My 4-node k3s cluster (where this blog is hosted too) kept dying every now and then. Looking at kubectl describe nodes it quickly became evident that this was caused by the nodes running out of disk space. Once a node gets tainted with HasDiskPressure, pods might get evicted and the kubelet will be using (quite a lot of) CPU trying to free disk space by garbage collecting container images and freeing ephemeral storage.

My setup by default uses local storage (the local-path provider) where volumes are actually local folders on the node. This means that pods that use persistence are stuck with the same node forever and can’t just move around. This makes eviction a problem, since they have nowhere else to go. It also means that disk usage is actually disk usage on the node, and not on some block volume over the network.

I’d ssh into the node VPSs and check what’s using disk with ncdu -xq. There were some pretty obvious culprits: loki keeping 3 gigs of logs around and MariaDB using a whopping 10 gigs. I figured two ways to deal with MariaDB’s usage: either split up the server into multiple MariaDB installations that could potentially run on different nodes, instead of focusing on one node where the primary is. The other was to actually use an external block volume for this purpose.

Since I’m already using an external volume for my Seafile installation (and updating the configs of everything that uses MariaDB is a pain in the neck), I decided to go that route. I also took the opportunity to upgrade the MariaDB chart’s major version. I’ve been putting that off for a while because the migration was effort.

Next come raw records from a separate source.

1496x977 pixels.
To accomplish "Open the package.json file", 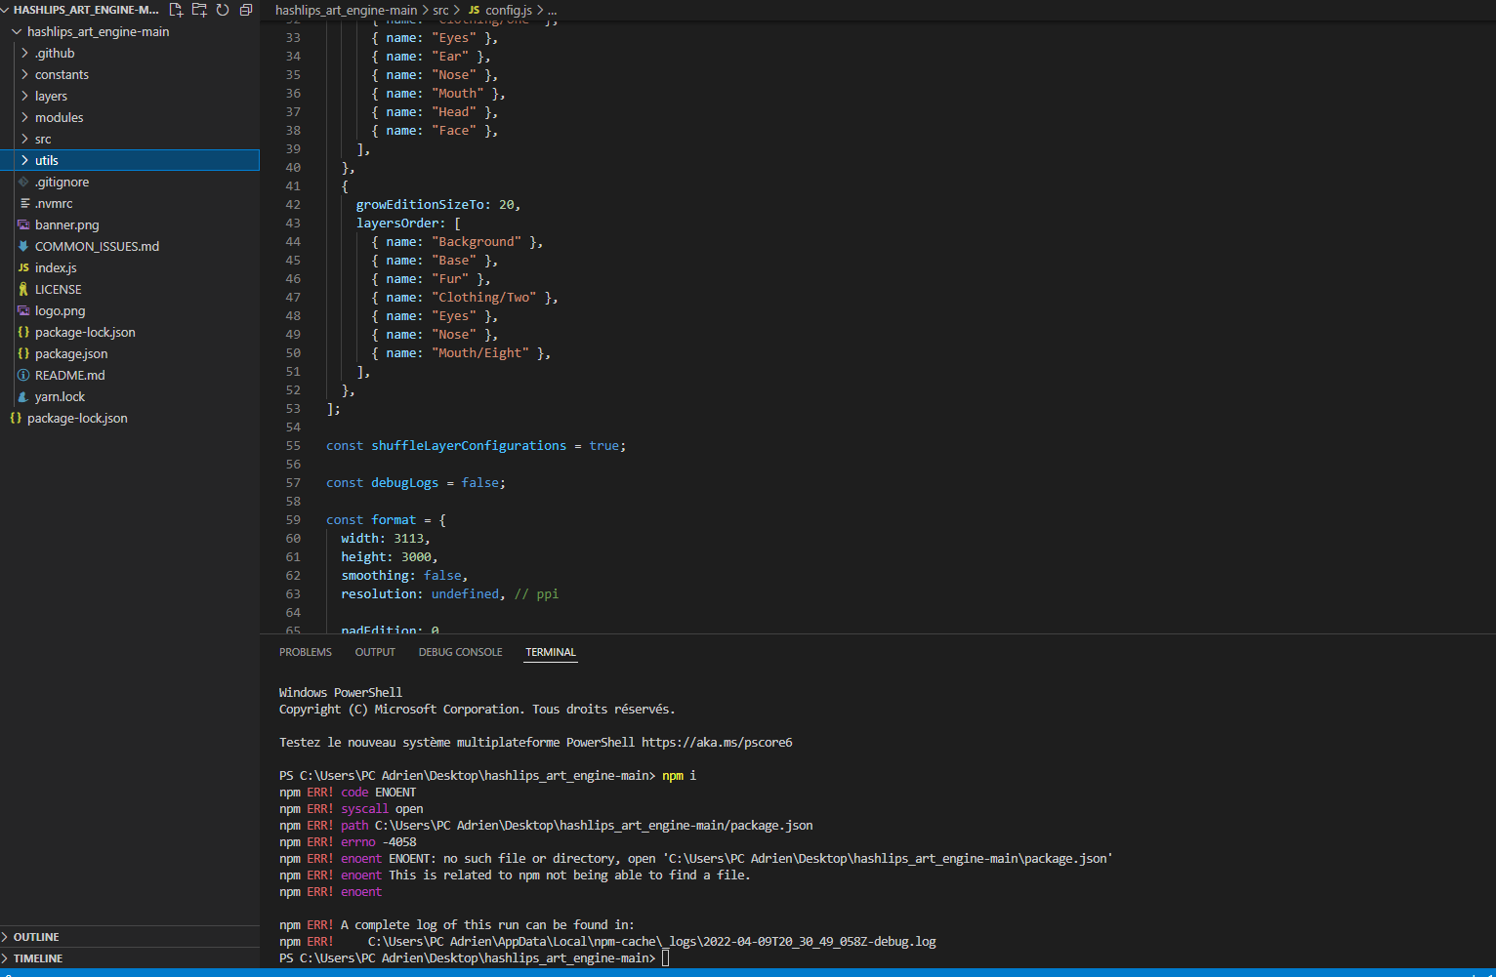I will (71, 353).
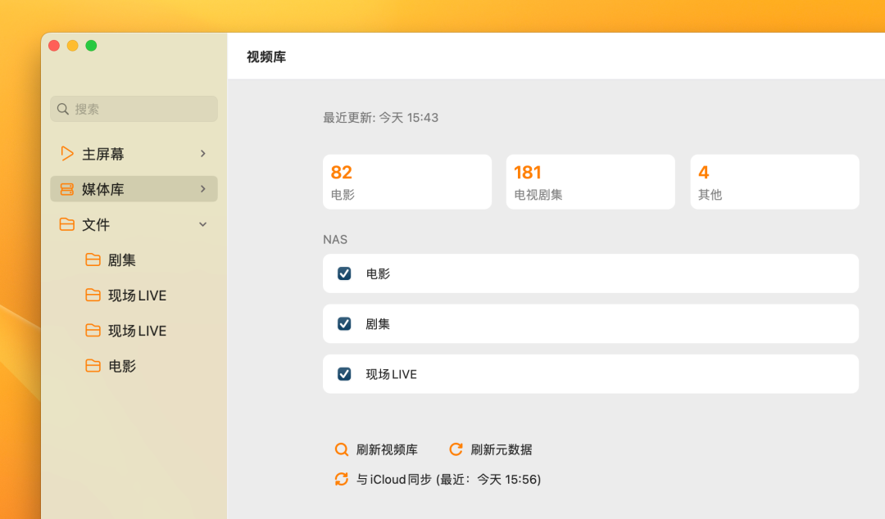Click the iCloud sync arrows icon
Viewport: 885px width, 519px height.
[x=341, y=479]
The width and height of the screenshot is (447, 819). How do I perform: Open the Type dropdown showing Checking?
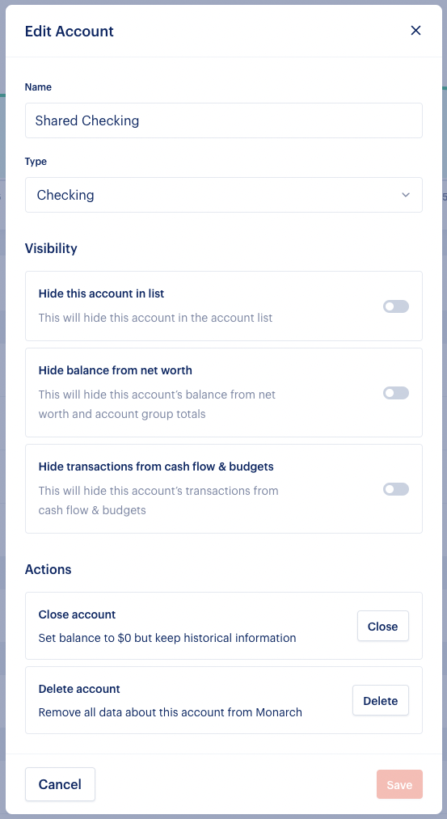point(223,195)
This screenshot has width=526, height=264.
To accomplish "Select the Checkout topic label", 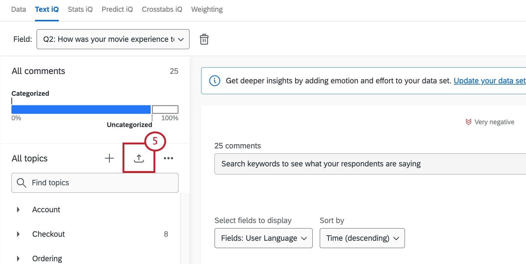I will point(49,234).
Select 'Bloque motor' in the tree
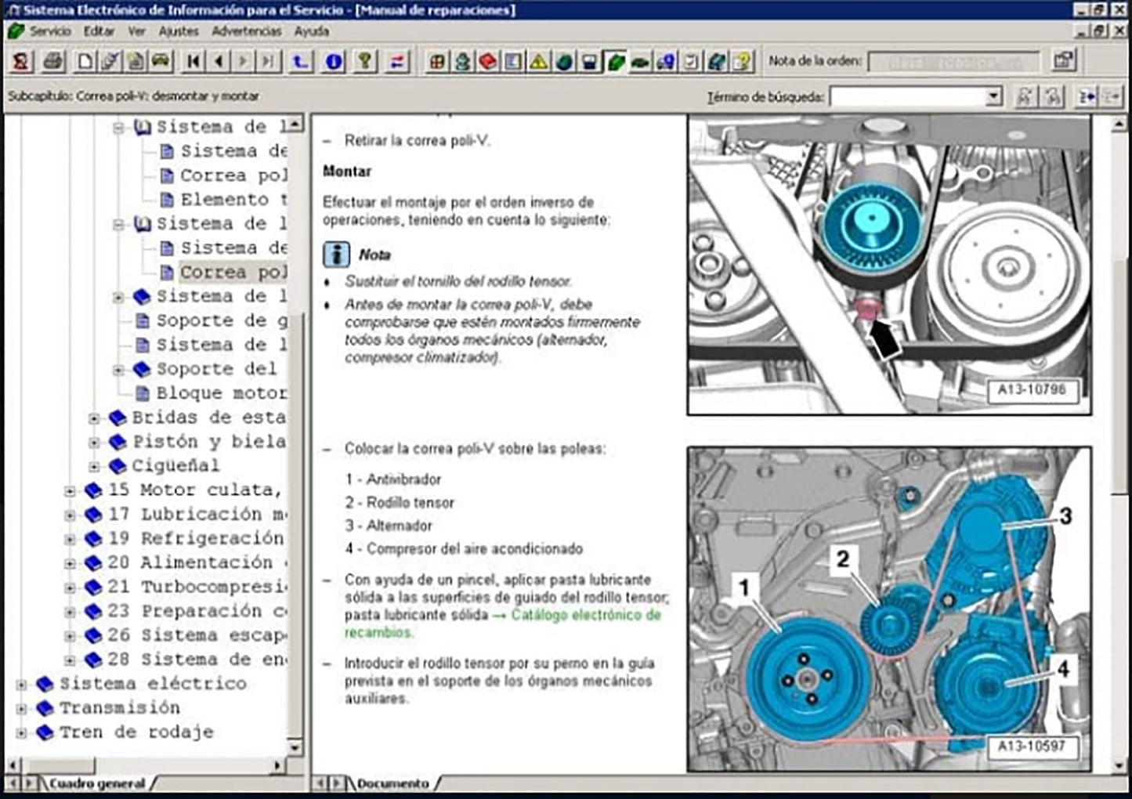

The process looked something like this:

  1. use kubectl port-forward and mysqldump to back up the whole thing
  2. update the MariaDB Application in Argo
  3. delete old PV/Cs
  4. import the backups

There were a few unexpected hiccups along the way. First, port-forward kept dropping the connection. While I wasn’t sure what the cause was, using nc as suggested on a forum and dumping each table separately instead of all at once made the blast radius smaller. My dump script was something like this:

read MYSQL_PASS
alias lister='mysql -s -r --skip-column-names -u root -p"$MYSQL_PASS" -h localhost -P 3306 --protocol TCP -e'
for db in $(lister 'select schema_name from information_schema.schemata where schema_name not in ("test", "mysql") and schema_name not like "%schema"'); do
  for table in $(lister "show tables from $db"); do
    mysqldump -u root -p"$MYSQL_PASS" -h localhost -P 3306 --protocol TCP "$db" --tables "$table" -r "$db.$table.sql" &&
      echo "Finished dumping $db/$table" ||
      (echo "Failed dumping $db/$table" && read)
  done
done

The read in the failure branch would pause the execution while I restart the failed port-forward command. Once the backup was all done, it was time to update the manifests and get rid of the old PersistentVolumes. This latter proved a bit tricky, because the PersistentVolumeClaims would get stuck in “Terminating” state not actually getting deleted. A little searching led me to the suggestion to disable the PVC’s finalizers, and while I don’t understand why it’d get stuck in the first place, this did the trick.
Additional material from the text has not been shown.